Enfim, onde está a inovação?

Depois do Youtube, do Twitter e do Facebook vem o quê? Os 100 Hangouts On Air do Google já rolou…, enfim, sabemos que virá algo que caberá na tela da sua TV em casa, com certeza, e em todas as outras telas móveis. E vai nos levar para mundos jamais sonhados. Estamos como dinossauros estupefatos diante da certeza da queda de um asteróide em nosso planeta de áudio e vídeo.

No começo da década 80, o então ainda não-presidente FHC dizia que quem detivesse a Informação deteria o Poder. Hoje a Informação caminha para as mãos do Indivíduo… mas, e o Poder? Irá para Ele mesmo como sugere Gilberto Gil? Como ficará a Política e a representatividade cidadã com tantas telas transparentes? Revelar-se-á de quem são as Mãos Sujas da Corrupção? A Punição Online é iminente?
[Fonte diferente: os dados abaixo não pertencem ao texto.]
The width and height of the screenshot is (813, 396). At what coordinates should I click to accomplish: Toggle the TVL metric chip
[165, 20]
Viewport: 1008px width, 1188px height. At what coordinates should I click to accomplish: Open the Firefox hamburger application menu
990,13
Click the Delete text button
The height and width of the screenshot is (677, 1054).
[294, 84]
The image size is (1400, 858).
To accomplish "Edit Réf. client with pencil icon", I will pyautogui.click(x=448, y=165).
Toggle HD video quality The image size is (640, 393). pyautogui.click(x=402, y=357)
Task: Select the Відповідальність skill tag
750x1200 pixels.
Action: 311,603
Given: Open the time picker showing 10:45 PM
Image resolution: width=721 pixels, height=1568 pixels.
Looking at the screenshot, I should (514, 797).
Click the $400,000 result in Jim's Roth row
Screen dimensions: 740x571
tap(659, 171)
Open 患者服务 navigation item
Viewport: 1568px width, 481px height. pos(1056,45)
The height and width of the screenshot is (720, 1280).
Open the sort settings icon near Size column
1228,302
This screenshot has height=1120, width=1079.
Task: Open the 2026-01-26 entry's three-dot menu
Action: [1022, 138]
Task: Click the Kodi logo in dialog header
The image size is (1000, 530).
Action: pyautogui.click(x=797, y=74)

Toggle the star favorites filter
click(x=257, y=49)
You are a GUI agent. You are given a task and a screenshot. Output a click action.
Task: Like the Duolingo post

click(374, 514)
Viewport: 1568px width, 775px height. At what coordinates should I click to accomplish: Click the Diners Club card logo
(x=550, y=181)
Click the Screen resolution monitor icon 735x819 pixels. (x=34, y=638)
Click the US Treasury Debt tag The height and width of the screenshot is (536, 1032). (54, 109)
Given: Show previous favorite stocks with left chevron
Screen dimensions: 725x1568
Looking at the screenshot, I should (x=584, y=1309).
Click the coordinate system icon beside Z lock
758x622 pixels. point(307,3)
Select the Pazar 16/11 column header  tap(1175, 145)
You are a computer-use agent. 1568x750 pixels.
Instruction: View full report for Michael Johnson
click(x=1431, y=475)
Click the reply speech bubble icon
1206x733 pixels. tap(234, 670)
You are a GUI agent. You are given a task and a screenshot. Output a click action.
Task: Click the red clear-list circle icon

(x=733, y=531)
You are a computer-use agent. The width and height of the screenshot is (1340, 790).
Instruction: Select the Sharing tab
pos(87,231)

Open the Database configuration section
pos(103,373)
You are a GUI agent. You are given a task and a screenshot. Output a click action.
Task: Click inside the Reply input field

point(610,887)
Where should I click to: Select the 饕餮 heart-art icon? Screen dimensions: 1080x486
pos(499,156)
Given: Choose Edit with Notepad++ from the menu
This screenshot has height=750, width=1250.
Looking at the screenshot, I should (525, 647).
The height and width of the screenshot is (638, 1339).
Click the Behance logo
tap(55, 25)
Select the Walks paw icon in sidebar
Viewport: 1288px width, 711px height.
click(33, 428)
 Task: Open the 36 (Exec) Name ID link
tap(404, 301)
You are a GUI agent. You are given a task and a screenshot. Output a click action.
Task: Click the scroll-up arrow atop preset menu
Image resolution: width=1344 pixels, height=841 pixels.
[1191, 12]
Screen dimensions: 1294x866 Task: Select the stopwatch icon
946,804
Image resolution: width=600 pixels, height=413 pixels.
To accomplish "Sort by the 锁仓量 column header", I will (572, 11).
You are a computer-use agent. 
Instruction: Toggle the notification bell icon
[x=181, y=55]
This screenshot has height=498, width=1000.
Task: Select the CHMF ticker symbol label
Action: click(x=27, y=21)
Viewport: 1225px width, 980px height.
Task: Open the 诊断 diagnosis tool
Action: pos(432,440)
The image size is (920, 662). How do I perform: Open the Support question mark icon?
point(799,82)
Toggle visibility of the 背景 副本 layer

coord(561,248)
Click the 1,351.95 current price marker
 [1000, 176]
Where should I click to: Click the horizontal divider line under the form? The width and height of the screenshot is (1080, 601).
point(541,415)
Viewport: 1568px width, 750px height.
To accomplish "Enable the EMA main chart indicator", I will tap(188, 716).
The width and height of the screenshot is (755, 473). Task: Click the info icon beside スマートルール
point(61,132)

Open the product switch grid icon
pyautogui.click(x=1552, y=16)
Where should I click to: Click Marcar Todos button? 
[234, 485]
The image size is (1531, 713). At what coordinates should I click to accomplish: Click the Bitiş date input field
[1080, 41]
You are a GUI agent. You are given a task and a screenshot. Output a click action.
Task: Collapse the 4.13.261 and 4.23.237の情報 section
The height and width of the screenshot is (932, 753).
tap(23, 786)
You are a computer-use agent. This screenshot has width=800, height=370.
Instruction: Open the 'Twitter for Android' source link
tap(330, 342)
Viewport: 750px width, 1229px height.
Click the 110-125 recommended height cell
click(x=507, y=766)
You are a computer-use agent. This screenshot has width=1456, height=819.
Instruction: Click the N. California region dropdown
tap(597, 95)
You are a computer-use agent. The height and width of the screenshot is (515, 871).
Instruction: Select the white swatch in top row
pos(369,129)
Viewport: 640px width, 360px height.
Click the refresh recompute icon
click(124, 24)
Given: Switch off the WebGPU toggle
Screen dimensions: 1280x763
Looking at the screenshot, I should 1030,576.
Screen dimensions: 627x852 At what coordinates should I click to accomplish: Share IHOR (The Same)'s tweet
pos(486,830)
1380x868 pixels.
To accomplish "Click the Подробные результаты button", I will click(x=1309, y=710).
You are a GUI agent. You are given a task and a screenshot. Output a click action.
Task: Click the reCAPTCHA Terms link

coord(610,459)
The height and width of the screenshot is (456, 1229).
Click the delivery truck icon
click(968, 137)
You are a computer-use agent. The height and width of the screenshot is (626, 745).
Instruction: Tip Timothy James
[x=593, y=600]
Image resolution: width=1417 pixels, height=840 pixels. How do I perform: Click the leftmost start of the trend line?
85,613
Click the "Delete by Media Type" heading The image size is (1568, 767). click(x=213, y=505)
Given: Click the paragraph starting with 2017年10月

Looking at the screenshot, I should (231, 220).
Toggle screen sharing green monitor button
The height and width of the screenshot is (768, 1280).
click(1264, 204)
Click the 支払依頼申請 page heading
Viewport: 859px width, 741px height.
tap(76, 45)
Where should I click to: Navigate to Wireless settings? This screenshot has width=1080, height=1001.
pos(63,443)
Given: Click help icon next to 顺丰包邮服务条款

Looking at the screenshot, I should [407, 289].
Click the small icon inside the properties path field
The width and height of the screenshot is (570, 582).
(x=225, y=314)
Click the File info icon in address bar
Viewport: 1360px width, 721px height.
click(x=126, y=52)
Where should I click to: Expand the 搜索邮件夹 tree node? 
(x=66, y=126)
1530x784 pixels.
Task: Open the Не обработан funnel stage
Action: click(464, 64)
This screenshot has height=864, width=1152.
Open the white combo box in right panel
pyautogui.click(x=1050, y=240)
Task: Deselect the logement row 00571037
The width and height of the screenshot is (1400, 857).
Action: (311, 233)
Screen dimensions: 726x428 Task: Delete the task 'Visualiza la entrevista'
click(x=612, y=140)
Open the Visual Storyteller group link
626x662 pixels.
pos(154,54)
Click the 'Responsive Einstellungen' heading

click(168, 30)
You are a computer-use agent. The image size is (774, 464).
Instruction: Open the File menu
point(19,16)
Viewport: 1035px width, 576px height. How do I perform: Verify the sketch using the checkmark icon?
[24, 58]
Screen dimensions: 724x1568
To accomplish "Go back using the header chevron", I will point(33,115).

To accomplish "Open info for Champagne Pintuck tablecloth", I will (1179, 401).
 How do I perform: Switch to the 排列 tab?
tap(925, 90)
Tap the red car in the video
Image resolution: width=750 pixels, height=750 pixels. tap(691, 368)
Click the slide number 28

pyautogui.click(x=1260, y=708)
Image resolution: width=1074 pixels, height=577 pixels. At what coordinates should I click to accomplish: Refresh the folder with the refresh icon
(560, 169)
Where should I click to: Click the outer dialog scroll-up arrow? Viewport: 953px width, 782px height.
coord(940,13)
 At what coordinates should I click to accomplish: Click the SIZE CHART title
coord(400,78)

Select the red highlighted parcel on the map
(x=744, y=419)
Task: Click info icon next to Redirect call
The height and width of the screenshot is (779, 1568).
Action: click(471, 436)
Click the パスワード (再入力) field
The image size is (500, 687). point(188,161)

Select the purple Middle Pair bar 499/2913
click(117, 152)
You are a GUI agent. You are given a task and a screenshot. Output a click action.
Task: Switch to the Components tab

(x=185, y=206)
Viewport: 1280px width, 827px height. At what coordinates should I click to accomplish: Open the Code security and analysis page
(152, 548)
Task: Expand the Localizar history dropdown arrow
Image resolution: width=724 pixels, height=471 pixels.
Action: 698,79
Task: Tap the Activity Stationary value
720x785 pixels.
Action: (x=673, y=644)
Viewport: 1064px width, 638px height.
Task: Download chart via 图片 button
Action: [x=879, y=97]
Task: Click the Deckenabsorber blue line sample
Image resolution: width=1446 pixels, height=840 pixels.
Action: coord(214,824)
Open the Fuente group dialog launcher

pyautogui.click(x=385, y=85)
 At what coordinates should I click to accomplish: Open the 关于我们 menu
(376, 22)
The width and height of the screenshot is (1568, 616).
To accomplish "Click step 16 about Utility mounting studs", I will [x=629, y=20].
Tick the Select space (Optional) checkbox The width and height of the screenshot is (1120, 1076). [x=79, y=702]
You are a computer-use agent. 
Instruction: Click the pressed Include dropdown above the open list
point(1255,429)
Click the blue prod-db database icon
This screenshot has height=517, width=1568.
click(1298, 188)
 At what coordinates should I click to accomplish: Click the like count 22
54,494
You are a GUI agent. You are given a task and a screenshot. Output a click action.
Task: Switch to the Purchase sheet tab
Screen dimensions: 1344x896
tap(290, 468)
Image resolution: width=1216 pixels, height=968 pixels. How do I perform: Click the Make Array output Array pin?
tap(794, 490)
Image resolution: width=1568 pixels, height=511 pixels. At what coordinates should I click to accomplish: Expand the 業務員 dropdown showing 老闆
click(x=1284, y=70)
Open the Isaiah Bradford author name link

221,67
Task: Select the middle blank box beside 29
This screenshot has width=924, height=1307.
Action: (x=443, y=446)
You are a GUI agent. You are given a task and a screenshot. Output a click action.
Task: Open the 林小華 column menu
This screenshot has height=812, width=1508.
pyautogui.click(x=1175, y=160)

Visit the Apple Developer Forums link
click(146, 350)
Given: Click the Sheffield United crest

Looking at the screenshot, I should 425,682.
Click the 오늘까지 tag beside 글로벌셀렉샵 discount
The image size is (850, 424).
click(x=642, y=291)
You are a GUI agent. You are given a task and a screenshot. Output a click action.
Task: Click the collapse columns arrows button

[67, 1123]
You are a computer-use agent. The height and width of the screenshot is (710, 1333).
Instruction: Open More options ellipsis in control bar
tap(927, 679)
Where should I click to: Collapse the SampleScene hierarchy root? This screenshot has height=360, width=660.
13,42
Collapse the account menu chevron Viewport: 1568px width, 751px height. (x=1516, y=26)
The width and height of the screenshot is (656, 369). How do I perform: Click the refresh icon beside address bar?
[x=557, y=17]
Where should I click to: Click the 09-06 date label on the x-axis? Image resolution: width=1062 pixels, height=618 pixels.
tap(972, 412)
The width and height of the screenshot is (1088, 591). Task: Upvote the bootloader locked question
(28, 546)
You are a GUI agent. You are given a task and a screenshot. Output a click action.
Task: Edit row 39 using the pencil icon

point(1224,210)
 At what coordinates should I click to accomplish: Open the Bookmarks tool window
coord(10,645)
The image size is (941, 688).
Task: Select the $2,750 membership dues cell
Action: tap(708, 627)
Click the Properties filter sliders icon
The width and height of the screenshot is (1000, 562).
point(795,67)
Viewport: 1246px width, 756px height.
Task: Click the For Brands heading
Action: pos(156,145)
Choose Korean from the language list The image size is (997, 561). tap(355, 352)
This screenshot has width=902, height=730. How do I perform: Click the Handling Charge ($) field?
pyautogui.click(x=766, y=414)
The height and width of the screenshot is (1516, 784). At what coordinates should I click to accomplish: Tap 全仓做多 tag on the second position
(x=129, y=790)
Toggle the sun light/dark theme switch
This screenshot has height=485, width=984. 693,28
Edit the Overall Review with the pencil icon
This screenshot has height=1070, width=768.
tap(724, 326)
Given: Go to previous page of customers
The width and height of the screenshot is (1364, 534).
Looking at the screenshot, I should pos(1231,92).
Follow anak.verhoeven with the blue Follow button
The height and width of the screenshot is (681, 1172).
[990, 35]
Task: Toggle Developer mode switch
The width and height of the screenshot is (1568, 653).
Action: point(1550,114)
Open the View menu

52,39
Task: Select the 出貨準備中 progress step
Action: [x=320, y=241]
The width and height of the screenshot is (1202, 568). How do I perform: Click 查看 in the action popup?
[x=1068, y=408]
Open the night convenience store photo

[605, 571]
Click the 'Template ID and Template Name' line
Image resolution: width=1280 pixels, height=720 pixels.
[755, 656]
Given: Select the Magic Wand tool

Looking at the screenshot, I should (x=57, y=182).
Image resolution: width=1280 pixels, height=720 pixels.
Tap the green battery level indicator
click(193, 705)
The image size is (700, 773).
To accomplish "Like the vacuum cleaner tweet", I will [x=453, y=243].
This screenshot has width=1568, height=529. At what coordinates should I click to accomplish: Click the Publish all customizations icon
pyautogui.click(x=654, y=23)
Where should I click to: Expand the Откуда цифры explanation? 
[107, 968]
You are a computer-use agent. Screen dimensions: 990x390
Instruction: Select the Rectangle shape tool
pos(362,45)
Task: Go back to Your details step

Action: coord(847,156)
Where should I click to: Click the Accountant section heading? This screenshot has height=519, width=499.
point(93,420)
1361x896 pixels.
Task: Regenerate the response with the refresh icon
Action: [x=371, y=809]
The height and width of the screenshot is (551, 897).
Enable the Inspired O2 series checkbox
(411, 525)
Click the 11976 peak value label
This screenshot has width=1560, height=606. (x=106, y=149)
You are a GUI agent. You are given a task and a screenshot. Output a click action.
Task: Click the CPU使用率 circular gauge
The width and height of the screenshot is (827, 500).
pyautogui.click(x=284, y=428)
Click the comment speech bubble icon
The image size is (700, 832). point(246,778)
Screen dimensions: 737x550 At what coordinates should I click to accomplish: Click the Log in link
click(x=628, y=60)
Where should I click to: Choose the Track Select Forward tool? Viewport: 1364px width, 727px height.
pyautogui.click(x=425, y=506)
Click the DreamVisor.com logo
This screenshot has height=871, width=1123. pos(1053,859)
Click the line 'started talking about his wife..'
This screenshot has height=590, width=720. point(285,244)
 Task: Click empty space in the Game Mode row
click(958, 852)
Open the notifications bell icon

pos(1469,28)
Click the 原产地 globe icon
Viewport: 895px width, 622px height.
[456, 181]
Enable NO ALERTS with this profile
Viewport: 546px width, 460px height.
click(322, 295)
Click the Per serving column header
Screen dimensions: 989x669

A Rio+20 discutiu como a raça humana poderá lutar por sua própria sobrevivência (note-se que não do Planeta Terra, que, como sempre, sobreviverá a qualquer descalabro no desenvolvimento in-sustentável) quando deveria ter percebido que sem o tripé “Solidariedade, Educação e Cultura” vamos ser mais uma espécie extinta que habitou o planeta Terra.  Simples assim, alertam as antenas do ambientalismo.  Como este Trio de Desejos vai impactar esta TV do Futuro?

O meu amigo Luiz, doutor em física, também me contou que num horizonte de 10 ou 15 anos a ciência vai conseguir unir moléculas de silício com moléculas de carbono, ou seja vai unir o inanimado com a vida, (“afinal as moléculas não sabem o que são”, diz ele) e assim teremos, em breve, aparelhos que possuem um “sistema nervoso”! Ciborgues, para ser mais pop. E isso sem falar nos avanços da neurociência, com seres humanos vendo e “tocando” a superfície de Marte sem sair de casa, com nos conta Miguel Nicolelis.

Caraca! Onde estamos e para onde estamos indo?

Note-se que eu acredito na manutenção de uma tela gigante na nossa sala de estar. Afinal, creio que continuaremos trabalhando o leite das crianças durante o dia e precisaremos de companhia soporífera para nos fazer derreter um pouco no sofá. Mesmo que sejamos interrompidos por nossa sogra numa chamada quase presencial na mesma tela… ou que passemos a viajar numa infinidade de Jogos Maravilhosos que estarão a nosso dispor, competindo online com um “amigo chinês”.

A TV, ou seja lá como se chame esta coisa que se move nas telas com imagem e som, tem um papel fundamental na formação cultural do ser humano, na democratização do conhecimento, da educação, e na divulgação de tudo isso, e para todos nós.  E espero que com muito entretenimento, esporte, jornalismo e ficção, pois afinal somos os únicos na Terra que podemos sonhar. Está claro que se não focarmos no Desenvolvimento Social Inspirador e Solidário, teremos apenas Tecnologia e Mercado. Não haverá Sonho. Seja lá o que isso for. Mas, sem isso, pra que então?

Ah! Neste domingo vou me casar. Será uma pequena celebração em família e não será transmitida para lugar nenhum.

*Com a colaboração de João Ramirez, CEO da produtora Colmeia.

Tadeu Jungle

Diretor de cinema e TV, artista multimeios e sócio do Grupo Ink, produtor de audiovisual.